Are you happy with where you are right now? Do your relationships make you fall in love with yourself more?
If you have to convince yourself that you feel a certain way, you don’t. You’re not just lying to the world, but more importantly to yourself as well.
When you enter into a relationship just so your partner can save you from your fears, that’s not love—it’s a trauma bond. And you might not know it, but it has most likely formed part of your system when you were still growing as a child.
As children, our truth is not validated or celebrated for many of us. It’s not allowed.
Society puts its version of the truth about you, so you struggle just to fit in. Now you’re living in avoidance of those pains and fears that have accumulated all these years, trying to be someone you’re not.

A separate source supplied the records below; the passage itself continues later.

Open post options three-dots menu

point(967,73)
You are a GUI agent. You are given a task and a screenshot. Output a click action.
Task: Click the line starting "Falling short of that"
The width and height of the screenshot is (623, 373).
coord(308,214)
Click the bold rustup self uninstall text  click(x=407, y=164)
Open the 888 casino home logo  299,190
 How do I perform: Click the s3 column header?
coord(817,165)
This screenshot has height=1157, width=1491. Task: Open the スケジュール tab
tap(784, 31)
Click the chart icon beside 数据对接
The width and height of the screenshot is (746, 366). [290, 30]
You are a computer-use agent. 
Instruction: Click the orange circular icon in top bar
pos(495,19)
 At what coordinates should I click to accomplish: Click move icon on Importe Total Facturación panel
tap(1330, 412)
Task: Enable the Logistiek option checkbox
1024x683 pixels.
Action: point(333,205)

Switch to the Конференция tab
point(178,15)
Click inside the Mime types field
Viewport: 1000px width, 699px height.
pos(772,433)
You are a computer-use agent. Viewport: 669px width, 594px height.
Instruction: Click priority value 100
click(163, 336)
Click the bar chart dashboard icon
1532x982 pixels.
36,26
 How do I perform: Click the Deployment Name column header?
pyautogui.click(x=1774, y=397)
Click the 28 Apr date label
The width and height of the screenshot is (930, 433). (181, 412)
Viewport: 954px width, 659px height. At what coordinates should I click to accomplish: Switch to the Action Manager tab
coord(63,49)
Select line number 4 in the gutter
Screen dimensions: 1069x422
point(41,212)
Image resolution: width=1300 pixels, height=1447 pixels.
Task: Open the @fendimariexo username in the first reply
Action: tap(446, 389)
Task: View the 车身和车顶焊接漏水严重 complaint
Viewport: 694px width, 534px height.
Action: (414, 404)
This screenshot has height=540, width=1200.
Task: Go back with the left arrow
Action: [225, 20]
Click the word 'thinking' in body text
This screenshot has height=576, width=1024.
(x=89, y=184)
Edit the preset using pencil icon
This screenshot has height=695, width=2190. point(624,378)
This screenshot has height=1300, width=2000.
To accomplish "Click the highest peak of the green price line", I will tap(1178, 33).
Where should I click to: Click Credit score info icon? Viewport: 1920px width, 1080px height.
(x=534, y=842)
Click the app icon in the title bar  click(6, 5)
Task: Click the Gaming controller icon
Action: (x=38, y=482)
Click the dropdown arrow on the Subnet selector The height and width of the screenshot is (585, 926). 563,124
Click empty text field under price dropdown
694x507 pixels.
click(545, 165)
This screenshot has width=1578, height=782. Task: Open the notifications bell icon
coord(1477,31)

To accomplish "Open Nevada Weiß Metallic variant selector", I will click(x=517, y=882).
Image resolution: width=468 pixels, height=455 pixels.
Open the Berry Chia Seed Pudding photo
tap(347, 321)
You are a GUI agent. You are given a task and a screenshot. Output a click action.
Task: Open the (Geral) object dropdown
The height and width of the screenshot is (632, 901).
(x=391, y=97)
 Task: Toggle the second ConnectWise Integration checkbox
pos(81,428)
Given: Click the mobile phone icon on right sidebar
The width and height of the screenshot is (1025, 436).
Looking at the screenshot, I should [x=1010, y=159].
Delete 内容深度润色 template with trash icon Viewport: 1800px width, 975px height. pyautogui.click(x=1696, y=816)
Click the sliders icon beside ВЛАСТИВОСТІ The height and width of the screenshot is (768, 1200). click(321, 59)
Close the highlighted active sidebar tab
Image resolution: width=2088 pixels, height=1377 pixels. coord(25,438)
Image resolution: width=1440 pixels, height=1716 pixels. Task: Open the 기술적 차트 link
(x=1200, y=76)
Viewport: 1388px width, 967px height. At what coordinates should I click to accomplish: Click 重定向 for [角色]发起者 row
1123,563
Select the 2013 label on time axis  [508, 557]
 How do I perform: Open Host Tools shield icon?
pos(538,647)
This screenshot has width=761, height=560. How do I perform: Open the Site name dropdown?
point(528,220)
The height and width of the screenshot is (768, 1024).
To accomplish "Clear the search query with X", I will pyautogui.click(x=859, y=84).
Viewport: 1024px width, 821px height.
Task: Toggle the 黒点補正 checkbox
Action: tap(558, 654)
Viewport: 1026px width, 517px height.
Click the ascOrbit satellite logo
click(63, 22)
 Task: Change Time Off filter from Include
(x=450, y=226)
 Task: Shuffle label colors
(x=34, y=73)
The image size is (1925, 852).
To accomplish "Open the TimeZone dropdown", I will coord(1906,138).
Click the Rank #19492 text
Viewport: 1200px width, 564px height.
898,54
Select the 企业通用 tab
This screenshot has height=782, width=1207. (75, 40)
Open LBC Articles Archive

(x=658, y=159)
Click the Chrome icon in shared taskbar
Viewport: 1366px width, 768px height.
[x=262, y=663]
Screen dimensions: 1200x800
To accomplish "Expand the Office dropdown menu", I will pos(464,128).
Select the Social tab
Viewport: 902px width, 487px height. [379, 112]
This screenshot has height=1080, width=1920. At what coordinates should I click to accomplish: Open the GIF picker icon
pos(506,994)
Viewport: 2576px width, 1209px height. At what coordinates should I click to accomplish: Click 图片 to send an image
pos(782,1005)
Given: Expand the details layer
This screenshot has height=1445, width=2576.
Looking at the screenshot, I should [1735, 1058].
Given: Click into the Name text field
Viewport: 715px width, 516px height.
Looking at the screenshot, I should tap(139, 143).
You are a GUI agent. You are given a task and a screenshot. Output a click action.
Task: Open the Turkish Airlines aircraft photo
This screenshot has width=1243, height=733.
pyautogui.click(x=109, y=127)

You can break free from that prison.
Spiritual Coach and New Thought Leader Candace van Dell wants to help you conquer yourself and experience genuine happiness through spiritual fitness. She shares her knowledge and experience on dealing with pain and turning it into your power.
Pain: Feel It To Heal It
Pain is a tricky thing. It’s scary and funny at the same time.
The mere thought of it scares you because you’re reminded of how that feeling hurts, how it stings, and how every second with it feels like forever. You just want it gone. But it won’t go away as long as you avoid it.
It sounds ridiculous, but that’s the problem with pain—you have to feel it to heal it.
And the funny thing is that resistance to pain is actually the one causing you pain.
Have you noticed that when you’re constantly running from the things you’re afraid of, it feels so overwhelming that you think you can’t face it, but when you actually go through it, it turns out to be much smaller than you pictured?
You’ll realize that you do tough things in life, and in the end, you’re still okay. And when that awareness sweeps in, you start looking through the fears instead of away from them.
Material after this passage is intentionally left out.